§ Task item:
Pull out every line below containing the word "header".

——————

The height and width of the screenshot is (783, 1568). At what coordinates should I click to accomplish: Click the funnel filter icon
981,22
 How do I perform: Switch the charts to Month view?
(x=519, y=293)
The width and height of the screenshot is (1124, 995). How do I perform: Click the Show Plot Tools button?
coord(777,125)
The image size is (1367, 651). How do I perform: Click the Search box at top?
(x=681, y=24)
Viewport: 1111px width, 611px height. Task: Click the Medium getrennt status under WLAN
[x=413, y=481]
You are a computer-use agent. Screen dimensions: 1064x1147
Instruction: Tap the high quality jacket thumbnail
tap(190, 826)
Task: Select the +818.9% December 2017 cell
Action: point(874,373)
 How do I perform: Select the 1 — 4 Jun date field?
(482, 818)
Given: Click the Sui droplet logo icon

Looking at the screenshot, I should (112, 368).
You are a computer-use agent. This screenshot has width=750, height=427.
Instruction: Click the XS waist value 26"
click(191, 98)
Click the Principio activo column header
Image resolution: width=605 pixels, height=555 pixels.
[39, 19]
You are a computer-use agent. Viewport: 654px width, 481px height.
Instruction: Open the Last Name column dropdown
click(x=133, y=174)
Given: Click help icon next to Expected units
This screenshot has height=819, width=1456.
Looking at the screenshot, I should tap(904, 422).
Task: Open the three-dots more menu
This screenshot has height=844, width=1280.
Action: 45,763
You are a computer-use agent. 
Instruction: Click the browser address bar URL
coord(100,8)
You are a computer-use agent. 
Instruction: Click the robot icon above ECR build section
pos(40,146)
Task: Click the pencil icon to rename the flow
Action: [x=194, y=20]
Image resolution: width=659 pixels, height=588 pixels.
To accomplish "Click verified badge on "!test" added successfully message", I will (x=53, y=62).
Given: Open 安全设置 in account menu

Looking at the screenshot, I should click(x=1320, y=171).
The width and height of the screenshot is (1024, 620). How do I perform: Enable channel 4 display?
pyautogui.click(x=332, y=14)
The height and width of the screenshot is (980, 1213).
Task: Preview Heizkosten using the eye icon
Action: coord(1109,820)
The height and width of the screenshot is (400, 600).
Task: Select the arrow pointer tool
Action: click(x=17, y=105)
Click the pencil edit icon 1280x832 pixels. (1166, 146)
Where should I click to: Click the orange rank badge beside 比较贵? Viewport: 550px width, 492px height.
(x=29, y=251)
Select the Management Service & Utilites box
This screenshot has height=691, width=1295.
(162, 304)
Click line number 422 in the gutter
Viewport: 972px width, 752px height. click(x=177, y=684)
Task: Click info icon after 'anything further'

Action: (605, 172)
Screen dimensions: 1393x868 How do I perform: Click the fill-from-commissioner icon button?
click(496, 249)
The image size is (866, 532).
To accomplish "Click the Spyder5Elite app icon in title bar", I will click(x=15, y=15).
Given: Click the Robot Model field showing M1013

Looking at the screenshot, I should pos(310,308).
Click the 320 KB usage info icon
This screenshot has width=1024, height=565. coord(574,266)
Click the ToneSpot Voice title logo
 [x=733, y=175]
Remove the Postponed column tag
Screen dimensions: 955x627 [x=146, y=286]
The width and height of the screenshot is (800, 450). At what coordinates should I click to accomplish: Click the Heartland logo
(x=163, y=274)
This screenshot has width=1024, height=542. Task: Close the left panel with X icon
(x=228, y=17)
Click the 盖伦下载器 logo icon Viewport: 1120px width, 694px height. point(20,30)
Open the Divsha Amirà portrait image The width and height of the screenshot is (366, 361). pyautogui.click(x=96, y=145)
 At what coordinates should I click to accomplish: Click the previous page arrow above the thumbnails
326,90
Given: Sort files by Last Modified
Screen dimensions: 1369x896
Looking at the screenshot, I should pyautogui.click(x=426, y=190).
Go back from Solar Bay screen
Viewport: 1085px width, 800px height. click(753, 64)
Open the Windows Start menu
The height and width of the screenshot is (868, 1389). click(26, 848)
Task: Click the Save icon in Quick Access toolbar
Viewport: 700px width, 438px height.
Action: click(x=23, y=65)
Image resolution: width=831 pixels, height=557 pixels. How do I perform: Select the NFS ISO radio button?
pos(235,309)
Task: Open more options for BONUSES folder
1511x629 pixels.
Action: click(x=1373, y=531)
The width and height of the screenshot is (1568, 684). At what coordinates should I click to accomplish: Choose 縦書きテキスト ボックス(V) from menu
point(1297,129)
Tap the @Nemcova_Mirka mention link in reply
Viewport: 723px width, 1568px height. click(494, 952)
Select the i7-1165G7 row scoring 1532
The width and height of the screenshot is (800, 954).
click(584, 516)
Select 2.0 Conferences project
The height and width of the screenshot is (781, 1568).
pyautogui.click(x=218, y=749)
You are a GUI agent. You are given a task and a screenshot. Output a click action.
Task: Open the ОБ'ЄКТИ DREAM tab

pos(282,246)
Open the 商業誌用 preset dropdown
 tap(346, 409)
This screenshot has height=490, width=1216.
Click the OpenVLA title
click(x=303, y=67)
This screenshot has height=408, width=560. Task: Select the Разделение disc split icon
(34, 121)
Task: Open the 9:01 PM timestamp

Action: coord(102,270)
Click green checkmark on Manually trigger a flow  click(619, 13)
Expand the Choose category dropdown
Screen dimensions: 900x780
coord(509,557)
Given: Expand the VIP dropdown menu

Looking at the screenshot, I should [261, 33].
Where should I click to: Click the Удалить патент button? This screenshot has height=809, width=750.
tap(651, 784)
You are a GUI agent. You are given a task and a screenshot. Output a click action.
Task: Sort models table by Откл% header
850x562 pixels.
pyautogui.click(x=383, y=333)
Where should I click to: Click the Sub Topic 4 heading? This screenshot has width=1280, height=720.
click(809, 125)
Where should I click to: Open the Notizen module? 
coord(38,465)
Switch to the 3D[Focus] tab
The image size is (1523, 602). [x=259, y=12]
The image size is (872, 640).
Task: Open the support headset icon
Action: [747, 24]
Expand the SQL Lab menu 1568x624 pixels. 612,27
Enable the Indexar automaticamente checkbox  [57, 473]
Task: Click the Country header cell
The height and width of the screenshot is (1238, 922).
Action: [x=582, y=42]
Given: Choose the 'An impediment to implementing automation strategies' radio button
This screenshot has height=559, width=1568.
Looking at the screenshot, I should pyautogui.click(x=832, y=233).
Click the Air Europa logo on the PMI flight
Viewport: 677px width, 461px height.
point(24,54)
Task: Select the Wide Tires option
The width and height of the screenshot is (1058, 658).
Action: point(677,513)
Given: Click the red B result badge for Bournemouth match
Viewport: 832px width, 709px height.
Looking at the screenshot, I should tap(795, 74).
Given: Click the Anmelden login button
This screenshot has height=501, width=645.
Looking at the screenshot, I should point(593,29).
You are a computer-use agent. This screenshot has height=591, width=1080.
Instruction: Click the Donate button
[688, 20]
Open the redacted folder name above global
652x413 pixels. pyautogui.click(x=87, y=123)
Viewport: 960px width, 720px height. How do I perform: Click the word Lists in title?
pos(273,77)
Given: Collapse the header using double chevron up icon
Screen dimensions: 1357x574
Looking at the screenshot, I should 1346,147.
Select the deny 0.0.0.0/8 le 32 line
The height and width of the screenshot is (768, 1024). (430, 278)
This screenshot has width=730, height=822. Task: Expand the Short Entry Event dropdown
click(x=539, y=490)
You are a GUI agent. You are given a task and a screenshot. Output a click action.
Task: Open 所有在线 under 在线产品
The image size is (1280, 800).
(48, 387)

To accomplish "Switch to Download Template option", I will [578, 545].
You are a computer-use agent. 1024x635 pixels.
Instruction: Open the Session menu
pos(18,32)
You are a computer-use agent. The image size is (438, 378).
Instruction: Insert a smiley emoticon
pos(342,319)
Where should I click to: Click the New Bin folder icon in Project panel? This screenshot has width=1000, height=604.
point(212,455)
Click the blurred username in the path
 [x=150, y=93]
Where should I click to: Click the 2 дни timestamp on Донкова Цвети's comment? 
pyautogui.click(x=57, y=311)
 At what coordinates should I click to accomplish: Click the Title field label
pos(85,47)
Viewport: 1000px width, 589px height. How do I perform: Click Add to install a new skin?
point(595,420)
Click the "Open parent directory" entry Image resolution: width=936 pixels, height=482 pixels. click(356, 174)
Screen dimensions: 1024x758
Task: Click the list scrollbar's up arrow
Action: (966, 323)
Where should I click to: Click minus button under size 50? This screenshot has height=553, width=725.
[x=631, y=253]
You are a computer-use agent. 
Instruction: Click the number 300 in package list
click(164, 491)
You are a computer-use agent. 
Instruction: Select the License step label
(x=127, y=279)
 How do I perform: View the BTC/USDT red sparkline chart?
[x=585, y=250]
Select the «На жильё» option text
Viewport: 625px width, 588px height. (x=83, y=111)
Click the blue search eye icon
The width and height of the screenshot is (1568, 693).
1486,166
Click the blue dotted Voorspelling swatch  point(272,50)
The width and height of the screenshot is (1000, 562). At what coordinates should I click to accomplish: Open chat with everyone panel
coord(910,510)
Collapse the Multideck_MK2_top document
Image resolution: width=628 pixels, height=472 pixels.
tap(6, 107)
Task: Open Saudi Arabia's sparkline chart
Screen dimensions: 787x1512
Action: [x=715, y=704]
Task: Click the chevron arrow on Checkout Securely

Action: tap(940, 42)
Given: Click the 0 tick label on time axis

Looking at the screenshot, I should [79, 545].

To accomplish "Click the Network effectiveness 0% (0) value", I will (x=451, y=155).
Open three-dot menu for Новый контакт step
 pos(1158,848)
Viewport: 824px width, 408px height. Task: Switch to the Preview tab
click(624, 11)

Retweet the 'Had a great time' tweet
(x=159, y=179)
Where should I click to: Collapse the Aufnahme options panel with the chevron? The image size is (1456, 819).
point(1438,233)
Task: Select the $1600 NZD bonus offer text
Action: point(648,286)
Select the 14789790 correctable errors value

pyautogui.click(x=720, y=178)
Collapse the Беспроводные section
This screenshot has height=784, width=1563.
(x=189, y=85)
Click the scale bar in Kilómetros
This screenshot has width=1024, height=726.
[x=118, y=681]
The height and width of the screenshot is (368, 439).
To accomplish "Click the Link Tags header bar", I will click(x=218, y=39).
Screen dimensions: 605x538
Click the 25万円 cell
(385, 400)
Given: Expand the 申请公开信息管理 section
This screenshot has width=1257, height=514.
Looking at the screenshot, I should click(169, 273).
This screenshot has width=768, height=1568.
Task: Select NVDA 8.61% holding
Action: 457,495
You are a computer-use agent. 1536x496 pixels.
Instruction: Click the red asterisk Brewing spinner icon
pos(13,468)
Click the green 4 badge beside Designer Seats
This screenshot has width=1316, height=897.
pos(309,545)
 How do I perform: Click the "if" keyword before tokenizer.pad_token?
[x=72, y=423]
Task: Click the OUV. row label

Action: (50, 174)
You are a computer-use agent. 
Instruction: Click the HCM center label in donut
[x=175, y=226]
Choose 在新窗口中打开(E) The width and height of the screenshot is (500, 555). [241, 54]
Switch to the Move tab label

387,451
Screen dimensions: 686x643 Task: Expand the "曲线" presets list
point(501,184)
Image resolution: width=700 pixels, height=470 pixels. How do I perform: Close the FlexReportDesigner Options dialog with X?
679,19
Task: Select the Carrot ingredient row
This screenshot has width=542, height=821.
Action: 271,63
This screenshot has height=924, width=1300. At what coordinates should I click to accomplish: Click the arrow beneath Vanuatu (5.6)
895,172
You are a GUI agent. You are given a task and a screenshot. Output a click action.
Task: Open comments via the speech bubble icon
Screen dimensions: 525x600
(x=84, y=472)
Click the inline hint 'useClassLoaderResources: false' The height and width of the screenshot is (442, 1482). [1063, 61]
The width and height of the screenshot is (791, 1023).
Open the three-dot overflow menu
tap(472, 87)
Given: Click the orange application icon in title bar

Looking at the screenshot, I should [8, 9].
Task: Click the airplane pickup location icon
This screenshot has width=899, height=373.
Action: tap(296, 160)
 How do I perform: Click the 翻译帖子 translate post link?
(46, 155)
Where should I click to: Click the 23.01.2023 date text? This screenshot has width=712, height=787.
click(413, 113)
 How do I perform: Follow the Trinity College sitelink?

——————

§ Response:
Click the Principio activo column header
Task: Sort models table by Откл% header
Task: Click the Country header cell
Given: Collapse the header using double chevron up icon
To accomplish "Click the Link Tags header bar", I will click(x=218, y=39).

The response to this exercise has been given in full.